Kabar Jatim Merupakan Media Online yang Memberikan Informasi Teraktual dan Terkini yang Terjadi di Indonesia Terkhusus Provinsi Jawa Timur.

Politik Ekologi Wadas dan Hilangnya Deliberasi Akar Rumput

 

kabarjatim.eu.orgPersoalan penolakan warga terhadap rencana pembangunan pemerintah muncul kembali. Kasus penolakan pembangunan Bendungan Beres di Desa Wadas, Kabupaten Purworejo, Jawa Tengah menjadi satu dari sekian realitas bahwa ada proses kebijakan politik yang tidak melalui mekanisme deliberasi.

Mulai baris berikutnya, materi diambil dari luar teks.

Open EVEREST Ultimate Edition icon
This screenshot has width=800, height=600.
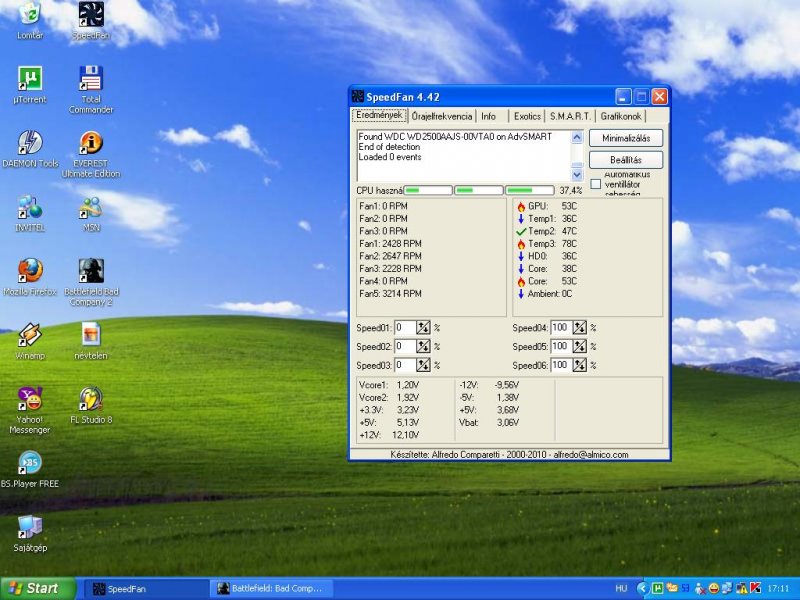(x=91, y=143)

Pembangunan yang masuk dalam salah satu Proyek Strategis Nasional melalui Perpres No 109 Tahun 2020 itu memang berorientasi pada upaya alih fungsi lahan secara masif. Warga menolak karena lahan hutan yang selama ini menjadi ladang pekerjaan dan kehidupan sehari-hari warga setempat akan dialihfungsikan menjadi bendungan tertinggi dengan mengeksplorasi pertambangan batu andesit.



Kasus ini seakan melempar mundur pada sejarah pembangunan Waduk Kedung Ombo (1985). Ada pola dan respons yang sama terkait pembangunan tersebut. Pola pembangunan yang murni bersifat kebijakan pusat (top down). Penolakan warga terhadap pembangunan direspons dengan tindakan represif aparat keamanan.


Dikutip dari berbagai media berita, sejak Senin (7/02) tindakan represif berlangsung secara sistematis diawali dengan ribuan aparat kepolisian mendirikan tenda di Kaliboto, Kecamatan Bener, Purworejo. Malamnya dilakukan pemadaman listrik dan instabilitas jaringan internet di desa Wadas. Keesokannya, pada pagi hari terjadi penangkapan oleh aparat kepolisan terhadap salah seorang warga desa Wadas saat sedang makan di warung yang berlokasi di dekat pendirian tenda tersebut.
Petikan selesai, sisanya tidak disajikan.